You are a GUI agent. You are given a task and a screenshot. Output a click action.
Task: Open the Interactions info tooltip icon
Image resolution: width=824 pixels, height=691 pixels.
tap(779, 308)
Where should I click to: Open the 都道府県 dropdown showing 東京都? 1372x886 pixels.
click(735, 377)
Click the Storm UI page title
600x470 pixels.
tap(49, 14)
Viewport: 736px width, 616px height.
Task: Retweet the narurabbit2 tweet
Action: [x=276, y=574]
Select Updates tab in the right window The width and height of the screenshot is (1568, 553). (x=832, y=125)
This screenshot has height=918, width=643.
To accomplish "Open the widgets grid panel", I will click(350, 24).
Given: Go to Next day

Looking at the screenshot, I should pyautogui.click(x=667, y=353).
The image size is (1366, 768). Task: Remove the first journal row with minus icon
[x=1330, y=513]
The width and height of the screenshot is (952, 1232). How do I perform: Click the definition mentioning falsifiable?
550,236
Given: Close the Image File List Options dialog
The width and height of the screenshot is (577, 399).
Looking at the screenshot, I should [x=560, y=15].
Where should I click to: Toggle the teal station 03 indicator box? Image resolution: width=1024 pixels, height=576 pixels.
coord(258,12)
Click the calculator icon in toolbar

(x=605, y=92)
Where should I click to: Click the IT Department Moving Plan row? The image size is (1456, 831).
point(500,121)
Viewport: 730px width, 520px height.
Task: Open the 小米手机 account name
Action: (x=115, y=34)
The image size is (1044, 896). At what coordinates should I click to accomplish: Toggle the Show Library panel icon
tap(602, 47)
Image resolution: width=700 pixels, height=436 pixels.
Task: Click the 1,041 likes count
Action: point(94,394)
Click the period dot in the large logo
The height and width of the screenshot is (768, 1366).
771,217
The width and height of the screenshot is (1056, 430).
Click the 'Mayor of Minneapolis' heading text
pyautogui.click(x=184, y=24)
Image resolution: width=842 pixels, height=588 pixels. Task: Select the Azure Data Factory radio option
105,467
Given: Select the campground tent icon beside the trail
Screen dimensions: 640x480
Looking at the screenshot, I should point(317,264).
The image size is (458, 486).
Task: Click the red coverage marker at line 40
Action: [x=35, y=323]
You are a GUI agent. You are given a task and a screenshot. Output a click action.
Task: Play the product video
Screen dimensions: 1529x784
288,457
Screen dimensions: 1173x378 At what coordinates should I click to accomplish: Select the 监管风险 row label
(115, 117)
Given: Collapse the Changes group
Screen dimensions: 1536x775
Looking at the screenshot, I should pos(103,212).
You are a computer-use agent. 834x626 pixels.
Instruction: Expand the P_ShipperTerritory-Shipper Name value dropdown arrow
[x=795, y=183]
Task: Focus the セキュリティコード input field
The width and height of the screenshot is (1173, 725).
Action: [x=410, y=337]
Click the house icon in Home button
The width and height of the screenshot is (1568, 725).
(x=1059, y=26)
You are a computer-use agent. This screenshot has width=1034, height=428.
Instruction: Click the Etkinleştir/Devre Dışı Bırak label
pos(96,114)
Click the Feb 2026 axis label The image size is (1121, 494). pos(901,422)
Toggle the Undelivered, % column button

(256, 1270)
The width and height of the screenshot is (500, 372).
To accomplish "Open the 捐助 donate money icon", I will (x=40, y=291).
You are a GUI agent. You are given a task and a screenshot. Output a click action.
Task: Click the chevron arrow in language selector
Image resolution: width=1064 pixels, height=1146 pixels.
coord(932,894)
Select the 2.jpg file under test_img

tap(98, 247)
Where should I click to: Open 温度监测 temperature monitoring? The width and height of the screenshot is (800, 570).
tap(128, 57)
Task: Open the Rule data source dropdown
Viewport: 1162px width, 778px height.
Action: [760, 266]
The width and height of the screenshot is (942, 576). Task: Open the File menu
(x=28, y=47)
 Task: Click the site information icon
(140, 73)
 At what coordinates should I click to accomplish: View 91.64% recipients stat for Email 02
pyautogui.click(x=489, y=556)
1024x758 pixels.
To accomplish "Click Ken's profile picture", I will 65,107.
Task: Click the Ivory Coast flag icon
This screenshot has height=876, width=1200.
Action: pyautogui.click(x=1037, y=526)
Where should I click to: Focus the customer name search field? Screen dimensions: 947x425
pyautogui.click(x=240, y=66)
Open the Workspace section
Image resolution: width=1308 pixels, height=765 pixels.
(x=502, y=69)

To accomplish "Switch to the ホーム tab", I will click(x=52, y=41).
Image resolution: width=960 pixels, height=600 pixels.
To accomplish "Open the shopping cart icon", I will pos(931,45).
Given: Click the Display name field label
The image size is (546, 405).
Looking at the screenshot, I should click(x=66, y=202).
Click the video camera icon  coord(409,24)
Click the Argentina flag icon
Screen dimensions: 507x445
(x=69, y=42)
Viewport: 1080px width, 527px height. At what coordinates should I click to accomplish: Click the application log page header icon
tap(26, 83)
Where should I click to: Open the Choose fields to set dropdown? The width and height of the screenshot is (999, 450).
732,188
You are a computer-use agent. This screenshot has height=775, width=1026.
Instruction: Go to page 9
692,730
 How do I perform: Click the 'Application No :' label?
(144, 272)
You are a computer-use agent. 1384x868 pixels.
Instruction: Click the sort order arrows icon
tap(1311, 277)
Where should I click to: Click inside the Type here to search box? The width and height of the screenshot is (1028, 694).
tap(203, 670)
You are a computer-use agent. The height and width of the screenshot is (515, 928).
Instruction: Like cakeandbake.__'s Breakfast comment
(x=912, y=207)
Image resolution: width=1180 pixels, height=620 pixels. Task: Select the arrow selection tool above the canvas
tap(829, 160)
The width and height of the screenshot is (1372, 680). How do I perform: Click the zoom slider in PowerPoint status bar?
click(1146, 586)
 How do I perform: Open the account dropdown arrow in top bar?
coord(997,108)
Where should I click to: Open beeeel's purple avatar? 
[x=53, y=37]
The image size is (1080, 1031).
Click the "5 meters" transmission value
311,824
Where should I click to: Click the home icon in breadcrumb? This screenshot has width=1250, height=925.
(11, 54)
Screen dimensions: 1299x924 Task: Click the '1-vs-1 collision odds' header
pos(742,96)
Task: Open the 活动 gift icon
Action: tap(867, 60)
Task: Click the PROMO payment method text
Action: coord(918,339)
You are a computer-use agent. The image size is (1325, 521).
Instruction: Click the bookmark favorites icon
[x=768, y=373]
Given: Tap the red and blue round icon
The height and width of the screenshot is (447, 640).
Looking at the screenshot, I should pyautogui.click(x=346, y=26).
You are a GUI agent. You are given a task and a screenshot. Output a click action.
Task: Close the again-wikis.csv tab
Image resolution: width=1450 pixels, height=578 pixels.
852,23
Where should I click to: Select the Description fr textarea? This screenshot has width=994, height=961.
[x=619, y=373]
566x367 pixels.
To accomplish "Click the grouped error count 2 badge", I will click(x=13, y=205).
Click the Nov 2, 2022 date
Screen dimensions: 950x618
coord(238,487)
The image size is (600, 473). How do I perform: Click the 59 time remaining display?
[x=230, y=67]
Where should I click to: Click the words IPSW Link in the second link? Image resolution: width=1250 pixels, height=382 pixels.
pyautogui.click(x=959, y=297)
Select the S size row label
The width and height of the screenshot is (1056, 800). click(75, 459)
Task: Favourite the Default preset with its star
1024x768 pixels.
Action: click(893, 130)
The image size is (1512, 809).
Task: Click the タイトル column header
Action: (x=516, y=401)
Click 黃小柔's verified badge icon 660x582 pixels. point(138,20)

□ □ □ □ □

**What to work on**
Print the records again in full, exactly as they appear above.

**Answer to the exercise**
You are a GUI agent. You are given a task and a screenshot. Output a click action.
Task: Open the Interactions info tooltip icon
Image resolution: width=824 pixels, height=691 pixels.
tap(779, 308)
Where should I click to: Open the 都道府県 dropdown showing 東京都? 1372x886 pixels.
click(735, 377)
Click the Storm UI page title
600x470 pixels.
tap(49, 14)
Viewport: 736px width, 616px height.
Task: Retweet the narurabbit2 tweet
Action: [x=276, y=574]
Select Updates tab in the right window The width and height of the screenshot is (1568, 553). (x=832, y=125)
This screenshot has height=918, width=643.
To accomplish "Open the widgets grid panel", I will click(350, 24).
Given: Go to Next day

Looking at the screenshot, I should pyautogui.click(x=667, y=353).
The image size is (1366, 768). Task: Remove the first journal row with minus icon
[x=1330, y=513]
The width and height of the screenshot is (952, 1232). How do I perform: Click the definition mentioning falsifiable?
550,236
Given: Close the Image File List Options dialog
The width and height of the screenshot is (577, 399).
Looking at the screenshot, I should [x=560, y=15].
Where should I click to: Toggle the teal station 03 indicator box? Image resolution: width=1024 pixels, height=576 pixels.
coord(258,12)
Click the calculator icon in toolbar

(x=605, y=92)
Where should I click to: Click the IT Department Moving Plan row? The image size is (1456, 831).
point(500,121)
Viewport: 730px width, 520px height.
Task: Open the 小米手机 account name
Action: (x=115, y=34)
The image size is (1044, 896). At what coordinates should I click to accomplish: Toggle the Show Library panel icon
tap(602, 47)
Image resolution: width=700 pixels, height=436 pixels.
Task: Click the 1,041 likes count
Action: point(94,394)
Click the period dot in the large logo
The height and width of the screenshot is (768, 1366).
771,217
The width and height of the screenshot is (1056, 430).
Click the 'Mayor of Minneapolis' heading text
pyautogui.click(x=184, y=24)
Image resolution: width=842 pixels, height=588 pixels. Task: Select the Azure Data Factory radio option
105,467
Given: Select the campground tent icon beside the trail
Screen dimensions: 640x480
Looking at the screenshot, I should point(317,264).
The image size is (458, 486).
Task: Click the red coverage marker at line 40
Action: [x=35, y=323]
You are a GUI agent. You are given a task and a screenshot. Output a click action.
Task: Play the product video
Screen dimensions: 1529x784
288,457
Screen dimensions: 1173x378 At what coordinates should I click to accomplish: Select the 监管风险 row label
(115, 117)
Given: Collapse the Changes group
Screen dimensions: 1536x775
Looking at the screenshot, I should pos(103,212).
You are a computer-use agent. 834x626 pixels.
Instruction: Expand the P_ShipperTerritory-Shipper Name value dropdown arrow
[x=795, y=183]
Task: Focus the セキュリティコード input field
The width and height of the screenshot is (1173, 725).
Action: [x=410, y=337]
Click the house icon in Home button
The width and height of the screenshot is (1568, 725).
(x=1059, y=26)
You are a computer-use agent. This screenshot has width=1034, height=428.
Instruction: Click the Etkinleştir/Devre Dışı Bırak label
pos(96,114)
Click the Feb 2026 axis label The image size is (1121, 494). pos(901,422)
Toggle the Undelivered, % column button

(256, 1270)
The width and height of the screenshot is (500, 372).
To accomplish "Open the 捐助 donate money icon", I will (x=40, y=291).
You are a GUI agent. You are given a task and a screenshot. Output a click action.
Task: Click the chevron arrow in language selector
Image resolution: width=1064 pixels, height=1146 pixels.
coord(932,894)
Select the 2.jpg file under test_img

tap(98, 247)
Where should I click to: Open 温度监测 temperature monitoring? The width and height of the screenshot is (800, 570).
tap(128, 57)
Task: Open the Rule data source dropdown
Viewport: 1162px width, 778px height.
Action: [760, 266]
The width and height of the screenshot is (942, 576). Task: Open the File menu
(x=28, y=47)
 Task: Click the site information icon
(140, 73)
 At what coordinates should I click to accomplish: View 91.64% recipients stat for Email 02
pyautogui.click(x=489, y=556)
1024x758 pixels.
To accomplish "Click Ken's profile picture", I will 65,107.
Task: Click the Ivory Coast flag icon
This screenshot has height=876, width=1200.
Action: pyautogui.click(x=1037, y=526)
Where should I click to: Focus the customer name search field? Screen dimensions: 947x425
pyautogui.click(x=240, y=66)
Open the Workspace section
Image resolution: width=1308 pixels, height=765 pixels.
(x=502, y=69)

To accomplish "Switch to the ホーム tab", I will click(x=52, y=41).
Image resolution: width=960 pixels, height=600 pixels.
To accomplish "Open the shopping cart icon", I will pos(931,45).
Given: Click the Display name field label
The image size is (546, 405).
Looking at the screenshot, I should click(x=66, y=202).
Click the video camera icon  coord(409,24)
Click the Argentina flag icon
Screen dimensions: 507x445
(x=69, y=42)
Viewport: 1080px width, 527px height. At what coordinates should I click to accomplish: Click the application log page header icon
tap(26, 83)
Where should I click to: Open the Choose fields to set dropdown? The width and height of the screenshot is (999, 450).
732,188
You are a computer-use agent. This screenshot has height=775, width=1026.
Instruction: Go to page 9
692,730
 How do I perform: Click the 'Application No :' label?
(144, 272)
You are a computer-use agent. 1384x868 pixels.
Instruction: Click the sort order arrows icon
tap(1311, 277)
Where should I click to: Click inside the Type here to search box? The width and height of the screenshot is (1028, 694).
tap(203, 670)
You are a computer-use agent. The height and width of the screenshot is (515, 928).
Instruction: Like cakeandbake.__'s Breakfast comment
(x=912, y=207)
Image resolution: width=1180 pixels, height=620 pixels. Task: Select the arrow selection tool above the canvas
tap(829, 160)
The width and height of the screenshot is (1372, 680). How do I perform: Click the zoom slider in PowerPoint status bar?
click(1146, 586)
 How do I perform: Open the account dropdown arrow in top bar?
coord(997,108)
Where should I click to: Open beeeel's purple avatar? 
[x=53, y=37]
The image size is (1080, 1031).
Click the "5 meters" transmission value
311,824
Where should I click to: Click the home icon in breadcrumb? This screenshot has width=1250, height=925.
(11, 54)
Screen dimensions: 1299x924 Task: Click the '1-vs-1 collision odds' header
pos(742,96)
Task: Open the 活动 gift icon
Action: tap(867, 60)
Task: Click the PROMO payment method text
Action: coord(918,339)
You are a computer-use agent. The image size is (1325, 521).
Instruction: Click the bookmark favorites icon
[x=768, y=373]
Given: Tap the red and blue round icon
The height and width of the screenshot is (447, 640).
Looking at the screenshot, I should pyautogui.click(x=346, y=26).
You are a GUI agent. You are given a task and a screenshot. Output a click action.
Task: Close the again-wikis.csv tab
Image resolution: width=1450 pixels, height=578 pixels.
852,23
Where should I click to: Select the Description fr textarea? This screenshot has width=994, height=961.
[x=619, y=373]
566x367 pixels.
To accomplish "Click the grouped error count 2 badge", I will click(x=13, y=205).
Click the Nov 2, 2022 date
Screen dimensions: 950x618
coord(238,487)
The image size is (600, 473). How do I perform: Click the 59 time remaining display?
[x=230, y=67]
Where should I click to: Click the words IPSW Link in the second link? Image resolution: width=1250 pixels, height=382 pixels.
pyautogui.click(x=959, y=297)
Select the S size row label
The width and height of the screenshot is (1056, 800). click(75, 459)
Task: Favourite the Default preset with its star
1024x768 pixels.
Action: click(893, 130)
The image size is (1512, 809).
Task: Click the タイトル column header
Action: (x=516, y=401)
Click 黃小柔's verified badge icon 660x582 pixels. point(138,20)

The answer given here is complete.